The lines to return are those below that contain the word "agent".
** Supplied material follows **
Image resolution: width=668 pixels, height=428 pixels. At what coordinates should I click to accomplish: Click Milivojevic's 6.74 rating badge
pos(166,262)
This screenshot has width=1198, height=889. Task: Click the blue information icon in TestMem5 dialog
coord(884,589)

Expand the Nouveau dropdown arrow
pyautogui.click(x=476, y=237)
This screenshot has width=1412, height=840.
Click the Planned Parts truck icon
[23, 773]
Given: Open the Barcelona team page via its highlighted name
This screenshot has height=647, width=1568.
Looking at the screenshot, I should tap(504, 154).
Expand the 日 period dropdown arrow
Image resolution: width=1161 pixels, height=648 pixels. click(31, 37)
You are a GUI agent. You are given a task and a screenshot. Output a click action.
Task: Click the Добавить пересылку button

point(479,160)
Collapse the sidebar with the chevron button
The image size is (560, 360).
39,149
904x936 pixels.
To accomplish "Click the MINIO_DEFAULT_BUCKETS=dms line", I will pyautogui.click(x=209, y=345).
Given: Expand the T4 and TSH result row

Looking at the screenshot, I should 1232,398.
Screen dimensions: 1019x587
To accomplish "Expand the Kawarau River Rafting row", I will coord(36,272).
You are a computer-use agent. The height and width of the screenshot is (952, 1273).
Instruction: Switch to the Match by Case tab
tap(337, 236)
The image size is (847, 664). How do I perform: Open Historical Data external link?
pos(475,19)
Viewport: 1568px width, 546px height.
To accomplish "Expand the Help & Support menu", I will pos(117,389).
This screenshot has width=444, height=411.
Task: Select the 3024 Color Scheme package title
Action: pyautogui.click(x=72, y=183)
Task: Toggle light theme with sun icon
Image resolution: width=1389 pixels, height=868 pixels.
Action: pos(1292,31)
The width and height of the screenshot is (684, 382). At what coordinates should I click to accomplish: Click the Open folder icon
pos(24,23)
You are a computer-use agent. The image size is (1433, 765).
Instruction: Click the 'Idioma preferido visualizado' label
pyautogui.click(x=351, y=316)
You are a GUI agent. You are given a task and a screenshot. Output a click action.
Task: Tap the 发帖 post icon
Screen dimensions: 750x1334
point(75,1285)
** End of Supplied material **
Exercise solution:
You are a GUI agent. You are given a task and a screenshot. Output a click action.
You are a computer-use agent. The height and width of the screenshot is (952, 1273).
You are a computer-use agent. The image size is (1433, 765).
You are a GUI agent. You are given a task and a screenshot. Output a click action.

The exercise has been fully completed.